Marijuana Prices Province-by-Province
We’ll list out the prices for high-quality and average marijuana in each of the Provinces here, but we’ll start by saying that if you’re a cannabis aficionado you should be glad you don’t live in Nunavut. Marijuana is very expensive in the North of Canada, with some people paying as much as $6,8000 for an ounce of pot in this region.
That likely makes any of you buying legal marijuana anywhere else in Canada find prices in your neck of the woods to be more agreeable.
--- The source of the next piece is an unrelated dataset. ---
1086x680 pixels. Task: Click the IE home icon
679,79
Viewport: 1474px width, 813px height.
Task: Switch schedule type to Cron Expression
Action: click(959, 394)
Below is the cost of legal recreational weed in Canada, with a Province-by-Province comparison for weed of average quality: (source – www.priceofweed.com)
Price Comparison by Province:
British Columbia – $189.61 per oz. for high-quality, $170.51 per oz.
Alberta – $213.92 per oz. for high-quality, $200.08 per oz.
Saskatchewan – $207.85 per oz. for high-quality, $231.38 per oz.
Manitoba – $220.80 per oz. for high-quality, $203.96 per oz.
Ontario – $217.62 per oz. for high-quality, $201 per oz.
Quebec – $178.71 per oz. for high-quality, $155.81 per oz.
New Brunswick – $189.55 per oz. for high-quality, $166.83 per oz.
Nova Scotia – $215.07 per oz. for high-quality, $190.79 per oz.
Prince Edward Island – $177.44 per oz. for high-quality, $189.24 per oz.
It’s interesting to note that New Brunswick has weed prices that rival BC, which is the Province that has always been at the forefront of cannabis use, advocacy, and where a good many of the largest and most reputable producers like Zenabis are based.
Medical vs Recreational Prices for Marijuana in Canada
Recreational weed prices in Canada have the highest degree of fluctuation between Provinces, and a greater degree of consumer dissatisfaction with product quality (even if that’s not relevant to pricing). Medical marijuana prices are more stable and industry experts believe they will continue to be. They also believe that medical marijuana users in Canada will not have to deal with inflated prices due to supply shortages the way recreational users will.
This is true despite new taxes on medicinal marijuana in Canada put in place to discourage recreational users from abusing the system. Another benefit for medicinal users is that they are better accommodated within the federal guidelines for purchasing product from out of their province. This is more difficult to do for recreational users.
Medicinal marijuana users who have their card have much less to be concerned about with continuing high prices for marijuana in Canada.
The Forecast for Legal Cannabis Prices in Canada
The long and short of all of this is that if the Government wishes to eliminate the black market for cannabis then they must find a way to bring their price per-gram at least reasonably close to that of the black market. As of now it’s not even reasonably close, and many industry experts say that it will likely take 2 to 3 years before the federal regulations and production capacities of a sufficient number of legal producers line up effectively enough to bring weed prices down.
It’s important to keep in mind that the Canadian Government is looking to make a tidy taxation profit on the sale of cannabis, especially considering the tax income windfalls seen in Colorado and Washington states in the USA following their legalization of cannabis. You can be sure that these interests are also going to factor into legal marijuana prices staying high for a good while yet. If you thought that the Government’s decision to legalize marijuana was based exclusively in goodwill, civil liberties and freedoms, and more simply ‘doing the right thing’, think again.
So, we can expect legal marijuana prices paid at licensed retailers to be considerably higher than weed prices paid to private suppliers for a few years still. Even after that it’s entirely possible that legal weed will still be pricier than illegal weed to the point that the ‘black market’ continues with the same vigour it always has.